In today's movies, Barcelona is the new New York. It's where film characters go for reinvention — or at least for a life-affirming holiday from regular life. As an inveterate New Yorker on sabbatical, however, Mr Allen appears unbedazzled. Even if they look healthier and less scruffy in Spain than they do in Manhattan, artists are artists: neurotic, unstable, and narcissistic. They fight all the time with their former spouses, sometimes with deadly force. And they are always terrible snobs. When Maria Elena (Penélope Cruz) teases Juan Antonio (Javier Bardem) for having involved himself with a couple of turistas Americanas, she could be a Lower East Sider sneering at her boyfriend's fling with some Jersey girls.

● ● ● ● ● ● ●

■ EXERCISE GOAL: In the passage about Barcelona in today's movies, which actor plays Juan Antonio?

■ DATASET EXCERPT:
● ● ● ● ● ● ●

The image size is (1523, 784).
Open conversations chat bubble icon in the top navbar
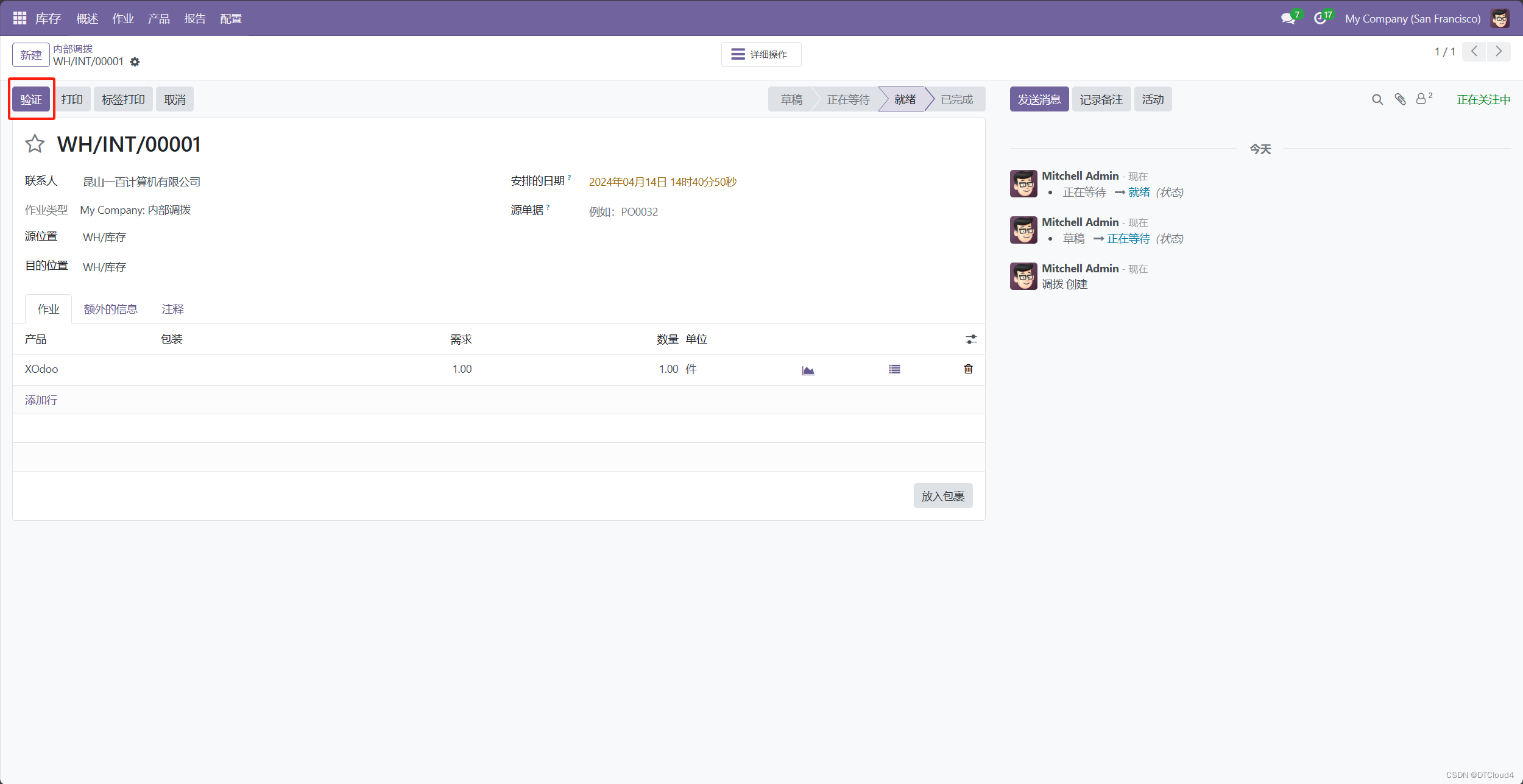click(x=1288, y=19)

● ● ● ● ● ● ●

■ TASK RESULT: Javier Bardem